このほか、市民会館ロビーのプロ棋士による指導碁も定着した人気番組。アマ有段者を一度に3―5面打ち。アマから考えると神業(かみわざ)で、観戦するファンで人だかりができるほど。
 大会は、女性や高、中学生の棋力が注目されたが入賞に及ばず、レベルの高い内容となっている。
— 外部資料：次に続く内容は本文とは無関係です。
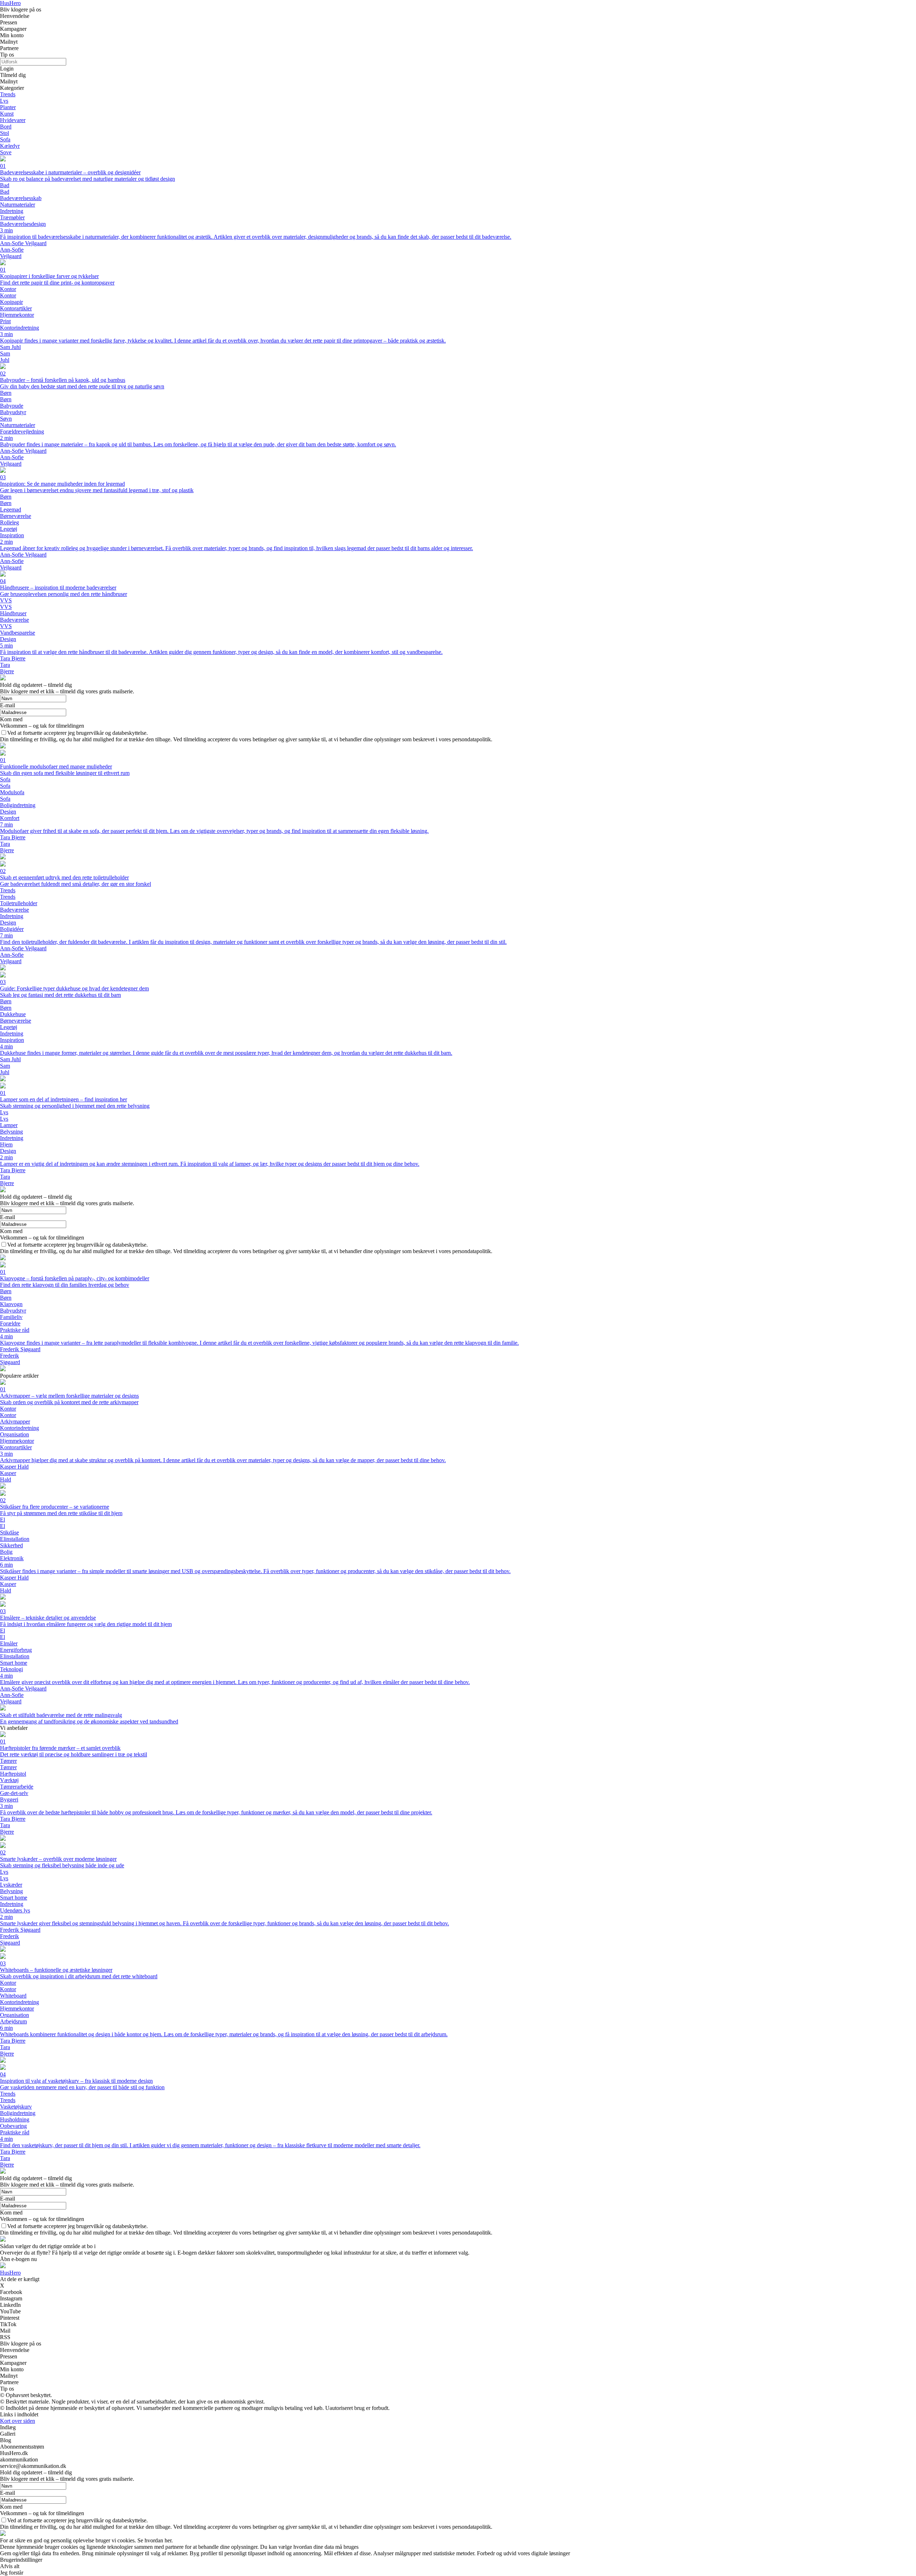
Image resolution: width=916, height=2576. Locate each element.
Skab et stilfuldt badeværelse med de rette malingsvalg (61, 1715)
成績次の通り。

[6段以上]

【1位】比良公司(廿日市)
【2位】森脇英男(三原市)
【3位】千神通弘(笠岡市)

[4・5段]

【1位】石原剛(土生町)
【2位】冠野誠(尾道市)
【3位】今田實(三原市)立川統章(同)

[3段]

【1位】柏原弘(田熊町)
【2位】矢野義春(倉敷市)
【3位】高橋吉美(向島町)藤川吉久(福山市)

[2段]

【1位】福原哲夫(洲江町)
【2位】玉本優貴(竹原市)【3位】橋本喜洋(中庄町)

[初段]

【1位】石村昌道(新浜市)
【2位】井原光夫(岡山市)
【3位】谷辺俊幸(福山市)

[級位]

【1位】松浦輝夫4級(田熊町)
【2位】川崎雅夫8級(広島市)
【3位】金子功2級(尾道市)

写真=祝賀会席上のプロ・アマ秀策杯の組合せ抽選会と人だかりの指導碁会場。